The quantizer 130 may perform quantization on the secondarily transformed signal.

The inverse quantization and inverse transformation unit 140/150 may inversely perform the above-described processes and a repetitive description is not provided.

Fig. 5 is a block diagram schematically illustrating the inverse quantization and inverse transformation unit 220/230 in the decoding apparatus 200.

The inverse quantizer 220 obtains transform coefficients from the entropy-decoded signal using quantization step size information.

The inverse quadratic transform unit 231 performs inverse quadratic transform on the transform coefficients. Here, the inverse quadratic transform means an inverse of the quadratic transform described above in connection with fig. 4.

The inverse main transform unit 232 performs inverse main transform on the inversely twice transformed signal (or block), and obtains a residual signal. Here, the inverse main transform represents an inverse of the main transform described above in connection with fig. 4.

Fig. 6 is a flowchart illustrating an example of encoding a video signal via primary and secondary transforms according to an embodiment of the present disclosure. The operations of fig. 6 may be performed by the transformer 120 of the encoding apparatus 100.

The encoding apparatus 100 may determine (or select) a forward quadratic transform based on at least one of a prediction mode, a block shape, and/or a block size of the current block (S610).

The encoding device 100 may determine an optimal forward quadratic transform via rate-distortion (RD) optimization. The optimal forward quadratic transform may correspond to one of a plurality of transform combinations, and the plurality of transform combinations may be defined by a transform index. For example, for RD optimization, the encoding apparatus 100 may compare all results of performing forward quadratic transform, quantization, and residual coding on the respective candidates.

The encoding apparatus 100 may signal a quadratic transform index corresponding to the optimal forward quadratic transform (S620). Here, other embodiments described in the present disclosure may be applied to the quadratic transformation index.

Also, the encoding apparatus 100 may perform a forward main scan on the current block (residual block) (S630).

The encoding apparatus 100 may perform a forward quadratic transform on the current block using the optimal forward quadratic transform (S640).

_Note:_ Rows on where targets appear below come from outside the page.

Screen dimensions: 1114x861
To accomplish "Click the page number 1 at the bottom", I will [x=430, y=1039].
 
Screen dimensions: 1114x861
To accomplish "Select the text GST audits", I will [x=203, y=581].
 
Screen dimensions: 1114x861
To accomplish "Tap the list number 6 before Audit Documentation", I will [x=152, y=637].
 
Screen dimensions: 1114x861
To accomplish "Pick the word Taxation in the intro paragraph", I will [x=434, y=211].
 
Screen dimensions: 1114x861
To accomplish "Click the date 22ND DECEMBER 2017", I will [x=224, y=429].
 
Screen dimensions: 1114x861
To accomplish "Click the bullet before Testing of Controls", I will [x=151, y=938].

Further, the forward second transformation may be RST described below. RST means a transform in which N pieces of residual data (N × 1 residual vectors) are input and R (R < N) pieces of transform coefficient data (R × 1 transform coefficient vectors) are output.

According to an embodiment, the RST may be applied to a specific region of the current block. For example, when the current block is an N × N, the specific region may mean an upper-left N/2 × N/2 region. However, the present disclosure is not limited thereto, and the specific region may be set to be different according to at least one of a prediction mode, a block shape, or a block size. For example, when the current block is N × N, the specific region may mean an upper-left M × M region (M ≦ N).

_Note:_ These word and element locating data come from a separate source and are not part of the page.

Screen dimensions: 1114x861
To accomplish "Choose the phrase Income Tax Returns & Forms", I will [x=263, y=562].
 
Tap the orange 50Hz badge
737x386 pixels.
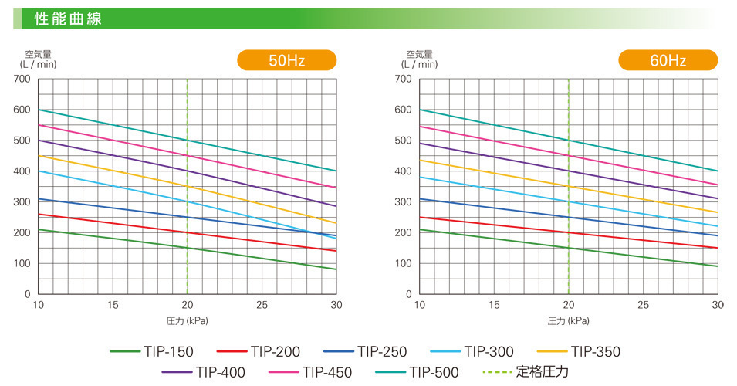286,60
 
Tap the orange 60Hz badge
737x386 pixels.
668,60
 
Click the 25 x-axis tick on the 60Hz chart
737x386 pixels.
643,305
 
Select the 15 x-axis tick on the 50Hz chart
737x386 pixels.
113,305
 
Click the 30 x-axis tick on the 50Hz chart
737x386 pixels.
335,305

Also, the encoding apparatus 100 may perform quantization on the current block, thereby generating a transform coefficient block (S650).

The encoding apparatus 100 may perform entropy encoding on the transform coefficient block, thereby generating a bitstream.

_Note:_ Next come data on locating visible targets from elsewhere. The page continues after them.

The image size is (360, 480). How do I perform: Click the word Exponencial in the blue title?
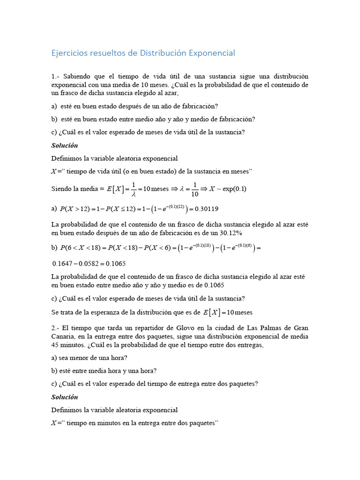tap(212, 53)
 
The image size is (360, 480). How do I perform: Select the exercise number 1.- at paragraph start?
tap(56, 76)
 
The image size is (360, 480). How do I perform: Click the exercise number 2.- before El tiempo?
tap(56, 328)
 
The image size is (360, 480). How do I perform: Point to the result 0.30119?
tap(206, 209)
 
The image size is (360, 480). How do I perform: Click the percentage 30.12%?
tap(230, 233)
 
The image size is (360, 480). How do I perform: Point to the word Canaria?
tap(63, 337)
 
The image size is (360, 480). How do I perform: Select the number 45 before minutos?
tap(55, 345)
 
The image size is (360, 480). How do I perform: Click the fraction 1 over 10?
tap(195, 189)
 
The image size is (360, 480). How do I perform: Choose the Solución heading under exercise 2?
tap(65, 397)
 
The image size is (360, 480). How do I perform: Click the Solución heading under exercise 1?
tap(65, 145)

Fig. 7 is a flowchart illustrating an example of decoding a video signal via a secondary inverse transform and a primary inverse transform according to an embodiment of the present disclosure. The operations of fig. 7 may be performed by inverse transformer 230 of decoding apparatus 200.

The decoding apparatus 200 may obtain a quadratic transform index from the bitstream.

The decoding apparatus 200 may induce a quadratic transform corresponding to the quadratic transform index.

However, steps S710 and S720 correspond to only one embodiment, and the present disclosure is not limited thereto. For example, the decoding apparatus 200 may induce the secondary transform based on at least one of a prediction mode, a block shape, and/or a block size of the current block without obtaining the secondary transform index.

In addition, the decoder 200 may obtain a transform coefficient block by entropy-decoding the bitstream, and may perform inverse quantization on the transform coefficient block (S730).

The decoder 200 may perform inverse quadratic transform on the inverse quantized transform coefficient block (S740). For example, the inverse quadratic transform may be the inverse RST. The inverse RST is a transposed matrix of the RST described above in connection with fig. 6, and means a transform in which R transform coefficient data (R × 1 transform coefficient vector) is input and N residual data (N × 1 residual vector) is output.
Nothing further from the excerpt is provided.